The Attack (originally the Soul System) strikes full force with a British Invasion of freakbeat psychedelic mod-rock straight outta London, England circa 1966. Immensely talented, yet sorely underrated, the Attack was an emulative R&B spin-off with assertive pop predispositions. Verging on the Yardbirds, the Kinks, and the Who, yet bearing closer resemblance to the Birds, Small Faces, the Pretty Things, and the Creation, this audio gem features the Attack’s rare early recordings on Don Arden’s ( the ‘Al Capone of Pop? and the ‘Godfather of Rock? ) Decca record label, flaunting melodic pop guitars layered over bass heavy rhythms, and Richard Shirman’s pleasing vocals.
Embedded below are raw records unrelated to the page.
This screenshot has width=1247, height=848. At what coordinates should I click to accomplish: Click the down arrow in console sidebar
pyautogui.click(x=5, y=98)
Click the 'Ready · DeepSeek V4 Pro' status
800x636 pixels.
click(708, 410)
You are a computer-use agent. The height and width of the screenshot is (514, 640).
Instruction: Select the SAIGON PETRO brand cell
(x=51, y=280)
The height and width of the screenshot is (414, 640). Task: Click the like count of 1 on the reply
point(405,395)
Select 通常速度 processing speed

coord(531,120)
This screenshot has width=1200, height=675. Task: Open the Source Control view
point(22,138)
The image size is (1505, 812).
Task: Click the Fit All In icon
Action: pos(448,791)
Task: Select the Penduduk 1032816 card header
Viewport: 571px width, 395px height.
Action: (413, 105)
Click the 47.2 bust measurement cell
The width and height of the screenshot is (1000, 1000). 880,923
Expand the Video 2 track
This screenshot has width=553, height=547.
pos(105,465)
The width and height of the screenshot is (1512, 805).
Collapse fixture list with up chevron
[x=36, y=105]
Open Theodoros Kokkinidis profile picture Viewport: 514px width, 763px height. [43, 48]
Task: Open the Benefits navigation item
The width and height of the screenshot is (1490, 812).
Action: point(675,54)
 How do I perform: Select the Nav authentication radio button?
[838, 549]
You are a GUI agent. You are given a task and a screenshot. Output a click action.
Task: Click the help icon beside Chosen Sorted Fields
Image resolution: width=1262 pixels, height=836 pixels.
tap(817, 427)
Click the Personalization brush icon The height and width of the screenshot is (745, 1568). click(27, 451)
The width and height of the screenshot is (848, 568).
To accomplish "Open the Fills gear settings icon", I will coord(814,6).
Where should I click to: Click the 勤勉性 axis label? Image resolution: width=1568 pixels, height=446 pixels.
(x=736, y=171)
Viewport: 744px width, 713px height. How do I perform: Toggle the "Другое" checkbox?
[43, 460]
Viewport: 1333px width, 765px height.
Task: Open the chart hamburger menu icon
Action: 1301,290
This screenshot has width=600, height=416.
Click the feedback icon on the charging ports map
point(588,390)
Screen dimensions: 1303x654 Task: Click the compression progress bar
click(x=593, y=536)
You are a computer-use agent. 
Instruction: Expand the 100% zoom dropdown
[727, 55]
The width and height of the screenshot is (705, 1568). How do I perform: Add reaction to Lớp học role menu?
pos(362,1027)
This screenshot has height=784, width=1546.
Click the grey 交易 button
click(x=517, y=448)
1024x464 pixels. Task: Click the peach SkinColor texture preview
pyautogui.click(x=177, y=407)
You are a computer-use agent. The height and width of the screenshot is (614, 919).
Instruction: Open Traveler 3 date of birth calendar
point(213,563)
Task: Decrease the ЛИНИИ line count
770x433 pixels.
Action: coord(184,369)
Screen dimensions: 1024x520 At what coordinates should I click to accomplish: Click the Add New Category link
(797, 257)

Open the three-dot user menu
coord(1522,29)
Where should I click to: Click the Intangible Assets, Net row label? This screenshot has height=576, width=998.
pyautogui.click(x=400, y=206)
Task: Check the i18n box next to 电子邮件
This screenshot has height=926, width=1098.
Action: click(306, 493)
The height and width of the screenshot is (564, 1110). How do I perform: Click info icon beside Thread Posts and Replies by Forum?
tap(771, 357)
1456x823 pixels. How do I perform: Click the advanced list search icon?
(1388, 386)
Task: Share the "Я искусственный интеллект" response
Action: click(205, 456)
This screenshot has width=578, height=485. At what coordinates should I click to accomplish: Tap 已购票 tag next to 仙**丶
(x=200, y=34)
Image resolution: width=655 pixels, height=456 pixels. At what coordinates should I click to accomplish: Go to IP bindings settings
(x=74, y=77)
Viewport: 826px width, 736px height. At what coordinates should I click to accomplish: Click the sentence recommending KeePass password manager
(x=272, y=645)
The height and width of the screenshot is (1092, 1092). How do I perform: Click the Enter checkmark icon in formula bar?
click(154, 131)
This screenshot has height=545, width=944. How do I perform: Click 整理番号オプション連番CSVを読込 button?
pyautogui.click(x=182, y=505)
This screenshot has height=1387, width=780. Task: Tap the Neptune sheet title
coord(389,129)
Several selections on this devastatingly concise collection include sparkling Hammond organ vibrations. They released a mere 4 singles, often times with the B-Sides packing a fiercer wallop. Radiant free-wheelin’ fun gloriously seeps through, the kind that induces positive euphoric well-being without sluggish addiction. Their solid rock vein stays consistent throughout this collection, perhaps the only stability ever attributed to the Attack, given their multiple line-up changes and failed attempts at expanding their influence outside Britain.
Guy Montag

Making up the four great bands of the 1966 pop-apocalypse were The Who, The Action, The Creation and finally The Attack. Four names that in their brevity summed up the instant flash of mod-pop appeal. They had more energy than an H-bomb after flash, and they hit the senses and the soul with a long awaited wake up call. A definitive collection, which includes such stand outs as - Try It "bugged out insanity,with sexual overtones blowing the Standells version into oblivion"; We Don't Know "a tight explosion of mod-soul" ; Anymore Than I Do "a freak beat classic" - plus of course their pre-Jeff Beck version of Hi Ho Silver lining. A Must for all Mod Collectors.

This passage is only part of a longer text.